#### PAGE EXCERPT
_ _ _ _ _ _ _
Simple (1:1) randomization was performed using a randomization website by the blinded clinical research coordinator. Unique identifiers (randomization numbers matching canister numbers) were created to correspond with each participant in the trial. Additionally, the blinded clinical research coordinator also completed allocation concealment, which was only shared with the director of clinical research at the institution and who did not participate in the study. Trial investigators and participants were unaware of patients' allocation into groups during the trial. All study staff, participants, and parents/legal guardians were blinded to treatment group assignment.
All primary (behavioral measurements) and secondary outcomes (intracellular glutathione levels and adverse events) were obtained at baseline and study end. The diaries given to parents at visits 4 and 5 to record any side effects and/or unusual events were requested to be returned after completing the study.
Behavioral analysis in areas of ASD behavior and severity, communication, developmental status, and behavioral problems were conducted at baseline visits 3 and 4 as well as at the end of the study during follow-up visits 6 and 7. Trained assessors administered the battery of assessments, eight different tests in total, over a consecutive 2-day period. Assessors achieved reliability with each other before beginning the assessment process to minimize sources of error; the same assessor was responsible for administering the entire battery for a participant (baseline and follow-up). Additionally, the behavioral assessment teams were blind to each other's results.
Three behavioral assessments were performed in the ASD behaviors and severity domain: (1) ADOS, (2) Childhood Autism Rating Scale (CARS), and (3) the ADI-R. The ADOS and the ADI-R were utilized solely as inclusion criteria measurements. The ADOS is a semi-structured assessment administered by a trained assessor that consists of various activities that allow the observation of social and communication behaviors related to the diagnosis of ASD (5). In this study, participants were either given Module 1 or 2. Module 1 is intended for those who do not consistently use phrase speech, while Module 2 is used for those who use phrase speech but are not verbally fluent. The CARS is a 15-item behavior rating scale used to identify children with ASD and distinguish the severity of the disorder (43). The ADI-R is a comprehensive interview administered to parents that provides a thorough assessment of individuals with ASD (44). It focuses on three functional domains: Language/ Communication, Reciprocal Social Interactions, and Restricted/Repetitive and Stereotyped Behaviors and Interests.
Communication was assessed using the Social Communication Questionnaire (SCQ) and the Preschool Language Scale 5th Edition (PLS-5). The PLS-5 provides a comprehensive assessment of children's receptive and expressive vocabulary and is administrated by a trained assessor (45). The SCQ is a brief instrument that evaluates communication skills and social functioning in children with ASD (46) and is completed by the child's primary caregiver.
_ _ _ _ _ _ _
#### DATASET EXCERPTS

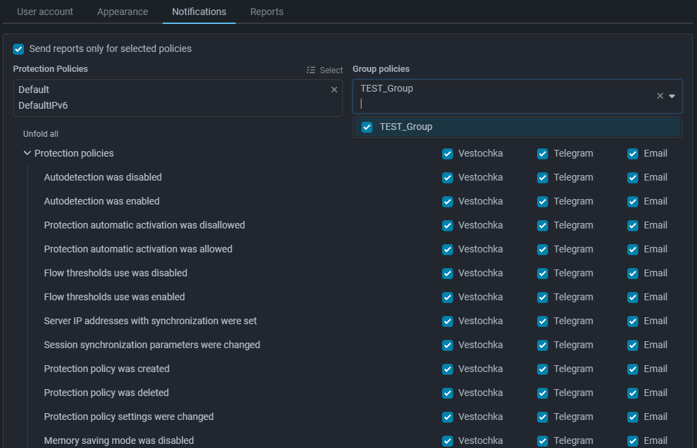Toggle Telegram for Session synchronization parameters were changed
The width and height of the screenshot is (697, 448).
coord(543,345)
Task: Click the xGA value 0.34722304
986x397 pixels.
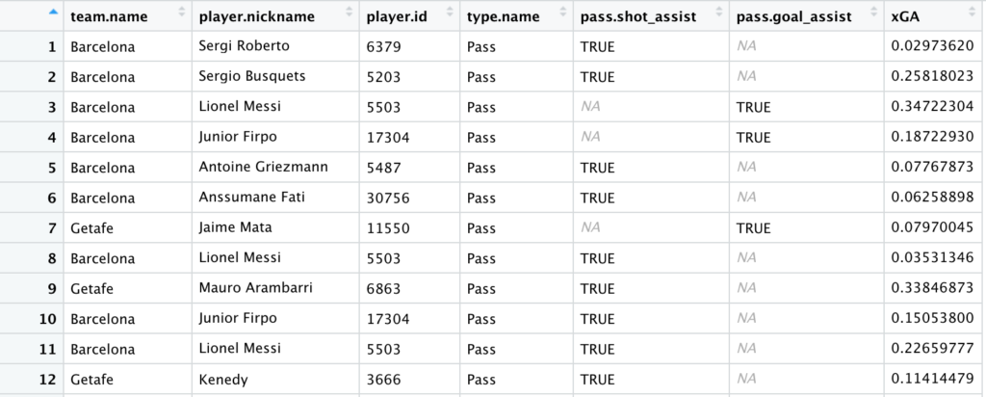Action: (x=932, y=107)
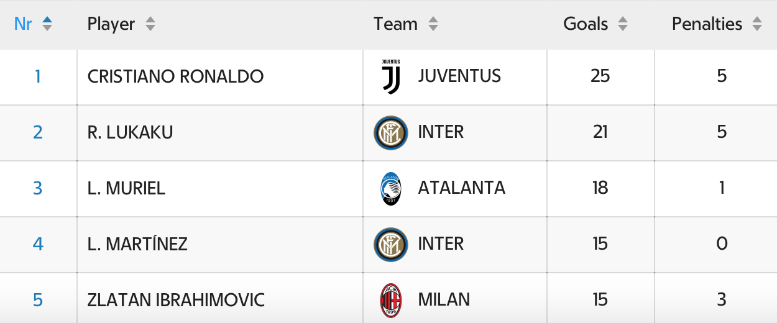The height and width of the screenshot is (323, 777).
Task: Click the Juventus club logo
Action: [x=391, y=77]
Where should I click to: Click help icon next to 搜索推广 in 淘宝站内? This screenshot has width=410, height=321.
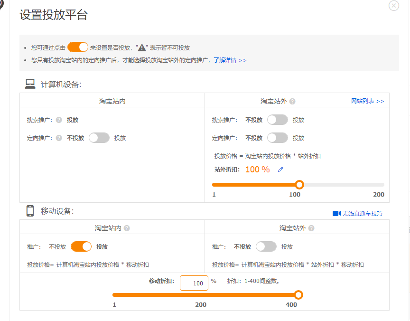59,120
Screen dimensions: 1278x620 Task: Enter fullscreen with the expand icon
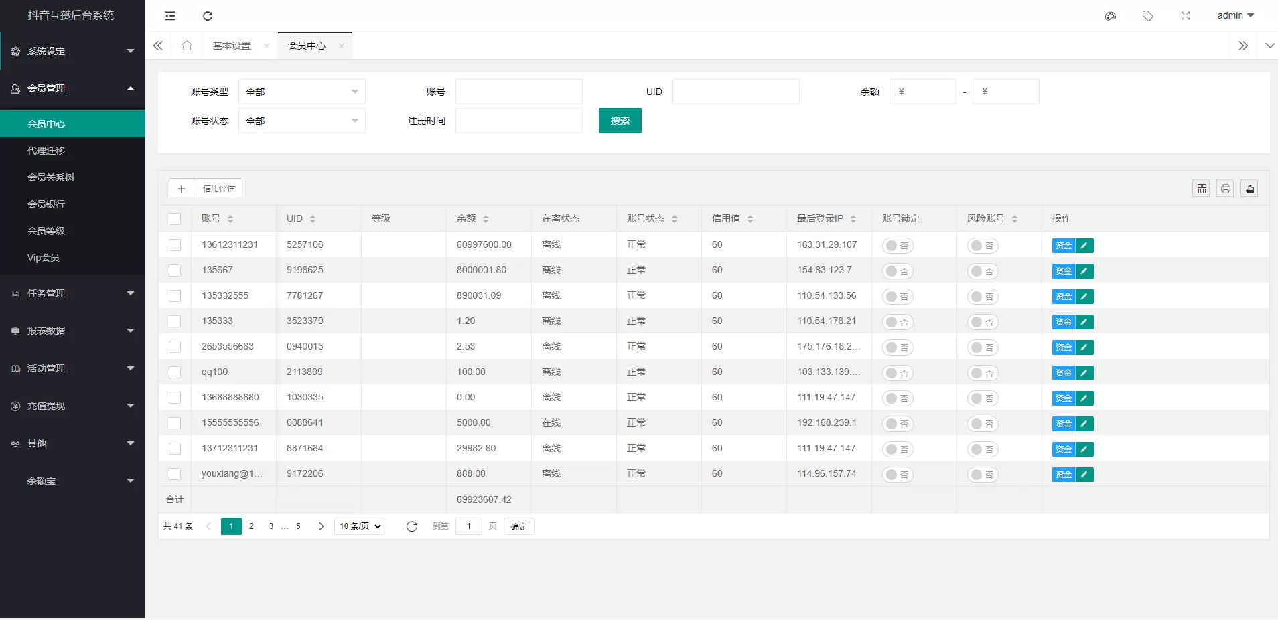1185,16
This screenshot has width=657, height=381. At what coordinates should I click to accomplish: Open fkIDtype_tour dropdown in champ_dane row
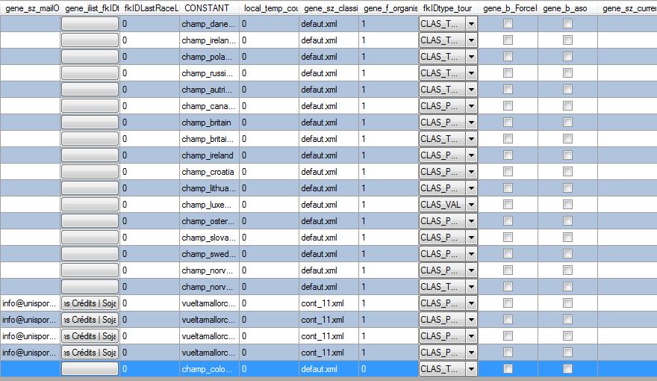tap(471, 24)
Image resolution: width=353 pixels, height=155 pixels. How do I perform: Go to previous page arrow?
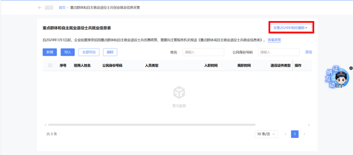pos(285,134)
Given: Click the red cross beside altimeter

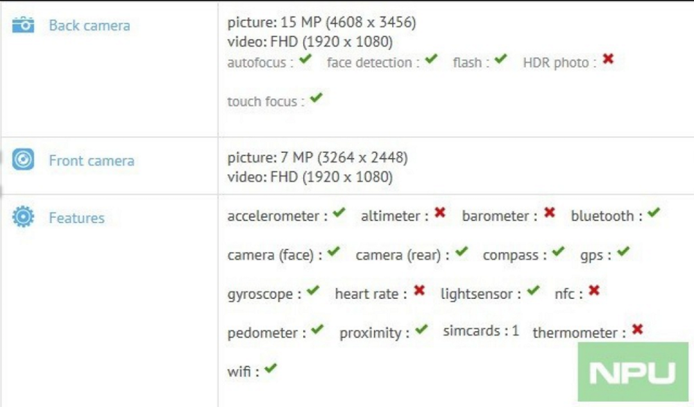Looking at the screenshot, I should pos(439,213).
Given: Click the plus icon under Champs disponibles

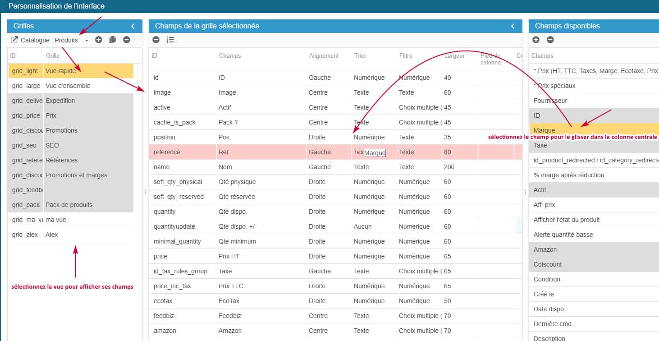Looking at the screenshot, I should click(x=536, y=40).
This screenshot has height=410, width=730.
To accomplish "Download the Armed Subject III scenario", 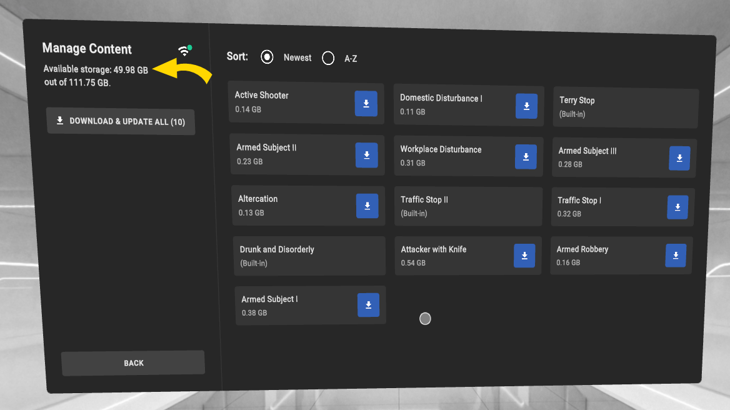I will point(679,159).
_ _ _ _ _ _ _
#### QUESTIONS ON THE MATERIAL
A: List every assessment instrument that the trial methods excerpt names, using the names and abbreviations it gives.
B: Return the stretch of the trial methods excerpt from "All primary (behavioral" through "completing the study.", copied word for word.
The material comes from a different source than the trial methods excerpt.

#### SOLUTION SET
A:
ADOS
Childhood Autism Rating Scale (CARS)
ADI-R
Social Communication Questionnaire (SCQ)
Preschool Language Scale 5th Edition (PLS-5)

B:
All primary (behavioral measurements) and secondary outcomes (intracellular glutathione levels and adverse events) were obtained at baseline and study end. The diaries given to parents at visits 4 and 5 to record any side effects and/or unusual events were requested to be returned after completing the study.